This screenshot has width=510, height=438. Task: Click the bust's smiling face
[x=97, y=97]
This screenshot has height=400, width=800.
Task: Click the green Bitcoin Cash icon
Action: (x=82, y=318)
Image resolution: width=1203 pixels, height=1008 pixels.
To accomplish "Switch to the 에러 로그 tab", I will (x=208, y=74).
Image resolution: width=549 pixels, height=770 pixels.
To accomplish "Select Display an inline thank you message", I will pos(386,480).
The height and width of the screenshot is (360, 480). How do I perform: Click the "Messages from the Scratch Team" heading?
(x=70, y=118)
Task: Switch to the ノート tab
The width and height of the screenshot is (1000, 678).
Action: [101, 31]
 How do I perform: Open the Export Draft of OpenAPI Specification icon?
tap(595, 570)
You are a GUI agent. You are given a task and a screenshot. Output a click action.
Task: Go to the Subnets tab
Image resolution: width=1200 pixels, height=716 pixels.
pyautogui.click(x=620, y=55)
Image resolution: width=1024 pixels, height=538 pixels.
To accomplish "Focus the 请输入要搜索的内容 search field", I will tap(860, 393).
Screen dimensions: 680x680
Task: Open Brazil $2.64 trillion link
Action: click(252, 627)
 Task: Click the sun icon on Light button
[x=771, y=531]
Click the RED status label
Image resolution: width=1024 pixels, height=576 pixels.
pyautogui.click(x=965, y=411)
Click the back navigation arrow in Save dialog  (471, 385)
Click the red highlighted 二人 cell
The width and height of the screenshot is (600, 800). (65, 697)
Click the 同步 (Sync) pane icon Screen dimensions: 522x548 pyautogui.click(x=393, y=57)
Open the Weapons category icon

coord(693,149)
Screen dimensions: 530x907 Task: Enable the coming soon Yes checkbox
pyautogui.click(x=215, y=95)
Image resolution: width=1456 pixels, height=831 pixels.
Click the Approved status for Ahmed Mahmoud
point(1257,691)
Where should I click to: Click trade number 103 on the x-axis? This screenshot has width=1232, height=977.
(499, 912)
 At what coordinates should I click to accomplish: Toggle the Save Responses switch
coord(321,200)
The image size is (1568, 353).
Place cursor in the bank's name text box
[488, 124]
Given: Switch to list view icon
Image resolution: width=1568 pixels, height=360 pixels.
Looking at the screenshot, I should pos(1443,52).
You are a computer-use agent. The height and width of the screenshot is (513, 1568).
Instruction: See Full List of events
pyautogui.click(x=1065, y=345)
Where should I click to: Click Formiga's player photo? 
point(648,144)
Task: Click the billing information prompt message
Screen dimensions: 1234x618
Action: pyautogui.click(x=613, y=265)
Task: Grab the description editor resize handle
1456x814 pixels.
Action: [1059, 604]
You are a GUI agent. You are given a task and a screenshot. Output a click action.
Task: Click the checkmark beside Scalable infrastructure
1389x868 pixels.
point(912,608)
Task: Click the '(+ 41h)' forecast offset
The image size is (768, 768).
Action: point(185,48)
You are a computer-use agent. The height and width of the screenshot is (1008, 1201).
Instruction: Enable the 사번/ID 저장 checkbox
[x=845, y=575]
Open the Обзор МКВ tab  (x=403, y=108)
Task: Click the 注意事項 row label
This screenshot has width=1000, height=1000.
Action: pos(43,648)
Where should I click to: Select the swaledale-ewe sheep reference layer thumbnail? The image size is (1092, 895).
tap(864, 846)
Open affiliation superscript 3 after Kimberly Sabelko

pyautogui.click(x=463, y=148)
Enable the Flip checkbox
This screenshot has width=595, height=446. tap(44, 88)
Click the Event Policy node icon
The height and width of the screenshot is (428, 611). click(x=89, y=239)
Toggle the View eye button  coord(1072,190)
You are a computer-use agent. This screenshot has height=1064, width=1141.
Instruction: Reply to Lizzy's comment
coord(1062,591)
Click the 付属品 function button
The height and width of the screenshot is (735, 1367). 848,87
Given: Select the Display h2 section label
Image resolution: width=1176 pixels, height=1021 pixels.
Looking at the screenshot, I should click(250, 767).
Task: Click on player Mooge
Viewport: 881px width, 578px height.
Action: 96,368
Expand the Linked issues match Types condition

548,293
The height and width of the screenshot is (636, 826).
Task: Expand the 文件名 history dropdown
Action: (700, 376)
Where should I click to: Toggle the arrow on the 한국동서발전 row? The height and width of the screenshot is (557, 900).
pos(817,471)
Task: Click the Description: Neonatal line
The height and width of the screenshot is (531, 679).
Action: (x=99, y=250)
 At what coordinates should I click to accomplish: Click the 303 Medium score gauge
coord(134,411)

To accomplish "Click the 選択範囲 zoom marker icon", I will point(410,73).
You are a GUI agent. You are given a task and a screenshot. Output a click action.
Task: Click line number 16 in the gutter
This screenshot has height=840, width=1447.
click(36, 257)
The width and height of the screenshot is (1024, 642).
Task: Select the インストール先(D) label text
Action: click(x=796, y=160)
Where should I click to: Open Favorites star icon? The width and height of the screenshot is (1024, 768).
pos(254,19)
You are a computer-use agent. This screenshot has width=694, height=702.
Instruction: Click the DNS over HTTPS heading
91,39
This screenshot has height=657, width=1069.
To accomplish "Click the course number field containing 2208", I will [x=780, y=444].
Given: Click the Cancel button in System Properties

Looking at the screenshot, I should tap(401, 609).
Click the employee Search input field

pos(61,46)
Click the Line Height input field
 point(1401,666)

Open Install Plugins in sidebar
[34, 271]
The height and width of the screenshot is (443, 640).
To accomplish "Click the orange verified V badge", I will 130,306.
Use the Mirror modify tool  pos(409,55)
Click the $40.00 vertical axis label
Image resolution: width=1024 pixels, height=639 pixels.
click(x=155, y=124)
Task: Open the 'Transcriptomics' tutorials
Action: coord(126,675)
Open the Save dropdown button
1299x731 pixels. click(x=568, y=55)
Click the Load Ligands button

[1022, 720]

-------

## Work to complete
Once a line of the records is found to contain "computer", copy it out.

## Reply
You are a computer-use agent. The height and width of the screenshot is (513, 1568).
You are a computer-use agent. The height and width of the screenshot is (1008, 1201).
You are a computer-use agent. This screenshot has height=1064, width=1141.
You are a computer-use agent. This screenshot has width=694, height=702.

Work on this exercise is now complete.